An academic is questioning the effectiveness of the Reserve Bank's new loan-to-value ratios.
In an opinion piece published on Thursday explaining why he brought in the loan restrictions, Governor Graeme Wheeler says excessive increases in house prices could put the economy and financial system at risk, and restricting lending to borrowers with low deposits could help slow down those rises.
Massey University School of Economics and Finance associate professor David Tripe says he's not sure that all of what Mr Wheeler says is valid.
Dr Tripe says the Governor asserts a number of things that are not substantiated by facts.
He says it's not clear that there is a real estate boom, rather than a rise in property prices in Auckland and Christchurch for reasons essentially related to shortages of housing.
Dr Tripe disagrees with the new loan restrictions, and says banks would be better protected if they were made to hold more capital.
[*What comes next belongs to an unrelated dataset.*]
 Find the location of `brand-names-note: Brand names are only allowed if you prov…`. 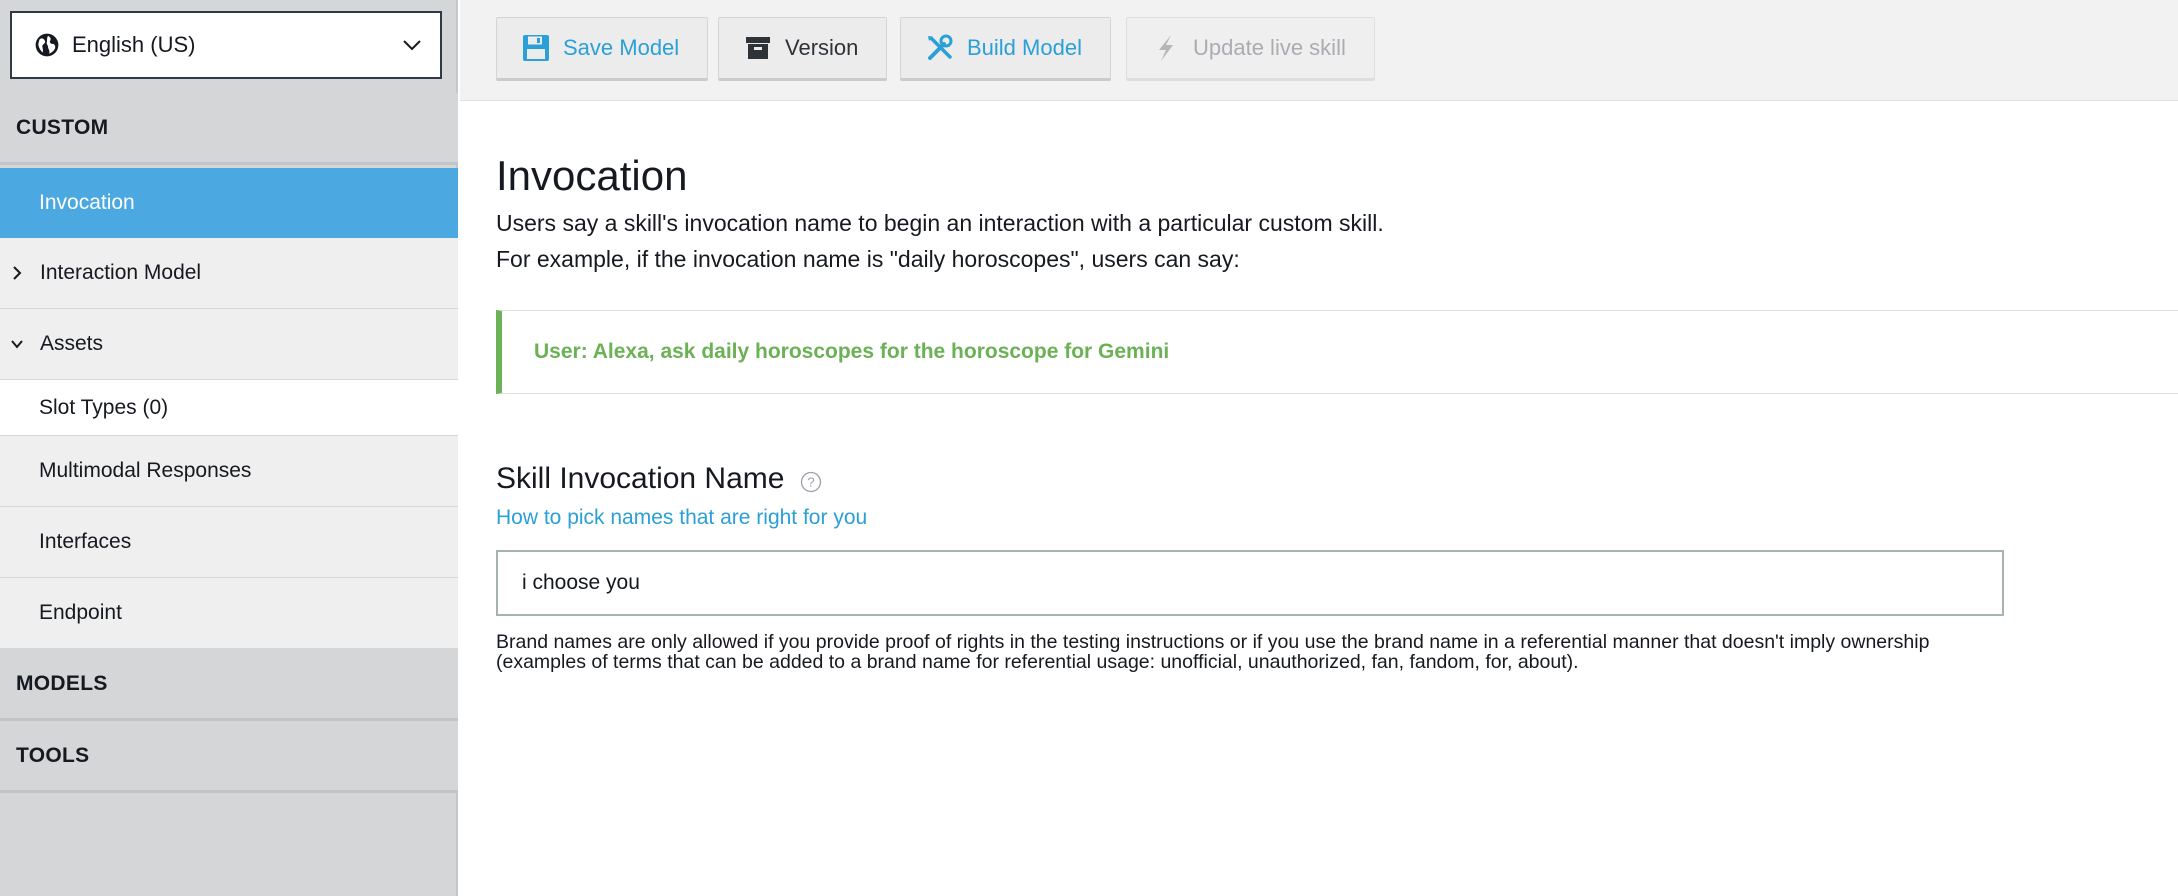

brand-names-note: Brand names are only allowed if you prov… is located at coordinates (1213, 652).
He says if banks were required to hold more capital it would be likely to have the effect of slowing down their rate of lending on all housing, not just low high loan-to-value housing.
"That would probably in many ways be a more effective way of targeting booming house prices if those were in fact a problem anyway."
It also appears there was no rush to buy houses ahead of the introduction of the new loan restrictions.
Auckland realtor Barfoot and Thompson says the number of sales dropped 8% last month, although house prices continued to steadily rise.